* [EXCERTO DO DOCUMENTO]
§
Apesar da recuperação da atividade pós-pandemia, a economia tende a esfriar em 2023 e não há dinheiro para manter e ampliar os benefícios sociais prometidos por Lula (e também por Bolsonaro).
A escolha do ministro da Economia é por isso considerada fundamental e desafiadora: Lula vai optar por alguém ligado ao PT, mais estatizante e desenvolvimentista, como Fernando Haddad, acabado de sair derrotado da eleição para governador, ou um economista ortodoxo, como Armínio Fraga, presidente do Banco Central de Fernando Henrique Cardoso, ou Henrique Meirelles, ministro da pasta de Michel Temer?

Apesar da recuperação da atividade pós-pandemia, a economia tende a esfriar em 2023.

Para a sua equipa de campanha, a negociação política por um novo Orçamento com o Congresso – que reforçou a tendência de direita nestas eleições – será prioritária já a partir desta semana.
§
* [EXERCÍCIOS A FAZER]
(a) Copie do texto sobre a economia no futuro governo Lula o trecho que vai de "A escolha do" até "partir desta semana.".
(b) Escreva a continuação do texto sobre a economia no futuro governo Lula, começando logo depois da última frase.

* [MATERIAL FORNECIDO]
§
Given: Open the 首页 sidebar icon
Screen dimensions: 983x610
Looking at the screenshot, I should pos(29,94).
§
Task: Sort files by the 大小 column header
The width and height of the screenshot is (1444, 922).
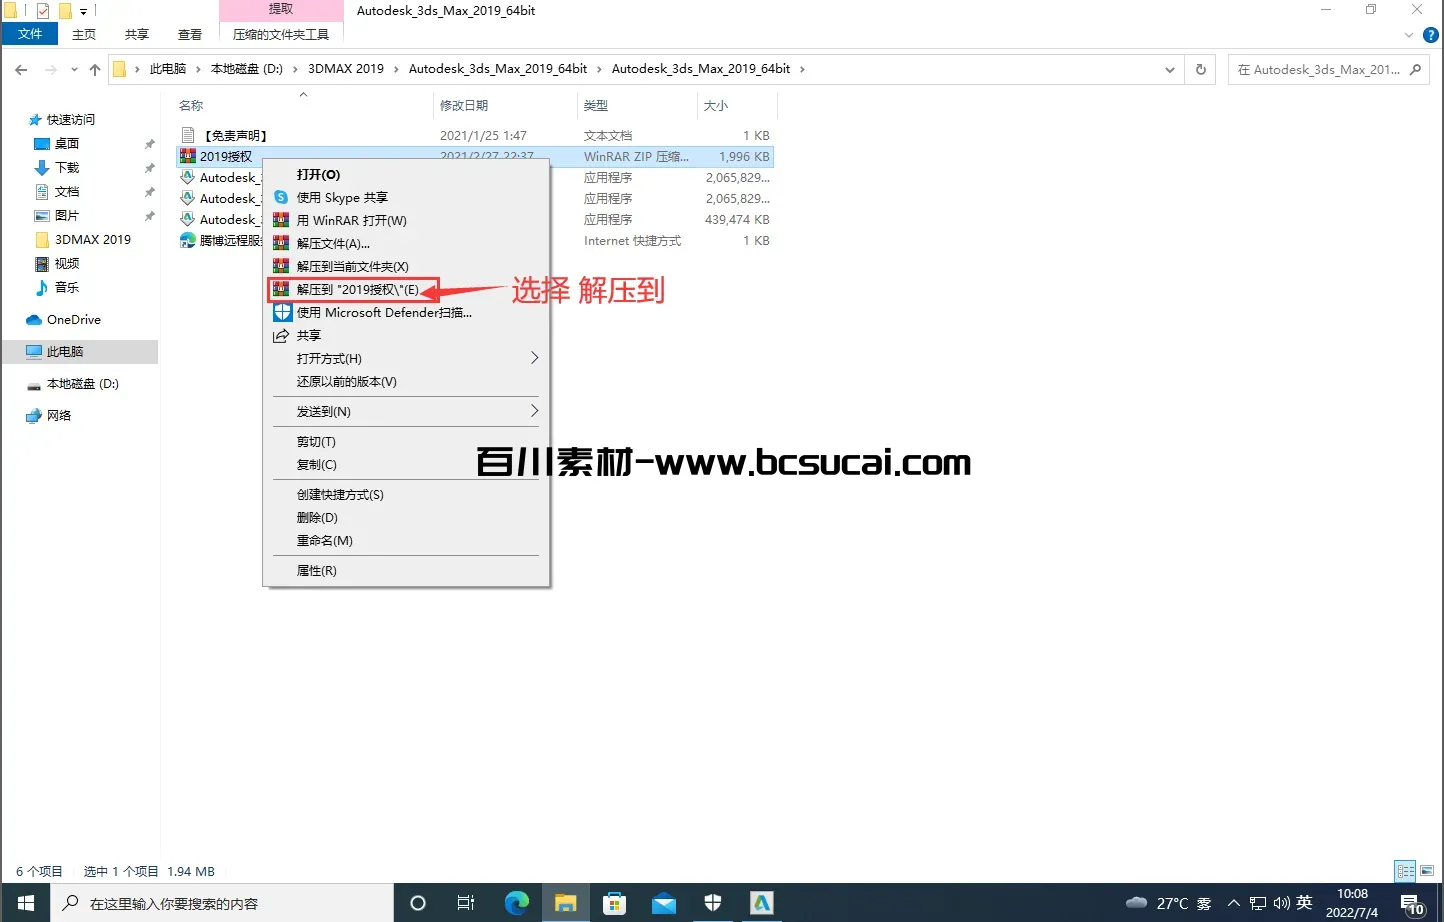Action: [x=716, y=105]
§
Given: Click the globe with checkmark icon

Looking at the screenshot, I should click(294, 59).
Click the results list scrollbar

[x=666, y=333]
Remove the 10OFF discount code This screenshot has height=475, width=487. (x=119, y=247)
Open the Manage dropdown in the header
§
* [RESPOSTAS DAS TAREFAS]
(a)
A escolha do ministro da Economia é por isso considerada fundamental e desafiadora: Lula vai optar por alguém ligado ao PT, mais estatizante e desenvolvimentista, como Fernando Haddad, acabado de sair derrotado da eleição para governador, ou um economista ortodoxo, como Armínio Fraga, presidente do Banco Central de Fernando Henrique Cardoso, ou Henrique Meirelles, ministro da pasta de Michel Temer?

Apesar da recuperação da atividade pós-pandemia, a economia tende a esfriar em 2023.

Para a sua equipa de campanha, a negociação política por um novo Orçamento com o Congresso – que reforçou a tendência de direita nestas eleições – será prioritária já a partir desta semana.

(b)
Nas eleições de 2002, os partidos da coligação de Lula conseguiram 25% do plenário. Após a eleição, três formações que não participaram na campanha ocuparam postos no Executivo, ampliando a base lulista para 39%. Os partidos que apoiaram Lula desta vez conquistaram 24% do total. A coligação poderá alcançar 43%, se Lula conseguir a adesão do MDB, de Simone Tebet, e do PDT, de Ciro Gomes, entre outros partidos, sem diferenças irreversíveis para o PT. E acomodar todos esses interesses num Executivo muito provavelmente inchado.

Além disso, negociar com o centrão, conjunto de deputados que se alinha com o presidente, seja ele qual for, em troca de cargos e verbas, será novamente inevitável – essas negociações geraram escândalos como o Mensalão, no primeiro governo Lula, e o Bolsolão, na gestão de Bolsonaro, com elevados prejuízos para os cofres públicos.

Entretanto, Lula terá de enfrentar a desmilitarização do Planalto: a ação de militares e de polícias em operações no dia da eleição a tentar constranger e atrasar eleitores nordestinos, maioritariamente com Lula, mostra o tamanho desse desafio.

Finalmente, o novo presidente vai mudar radicalmente a política de Bolsonaro em áreas como o ambiente, especulando-se o regresso de Marina Silva à pasta, a educação e a cultura, hostilizadas pelo anterior governo, os direitos humanos, até agora nas mãos da pastora evangélica Damares Alves, ou o combate ao racismo, sob liderança de um negacionista da escravatura.

Nas relações diplomáticas, a ideia é retomar a liderança na América do Sul e apostar em relações multilaterais, depois de Ernesto Araújo, ministro original dos Negócios Estrangeiros de Bolsonaro, ter defendido para o Brasil o papel de “pária internacional”.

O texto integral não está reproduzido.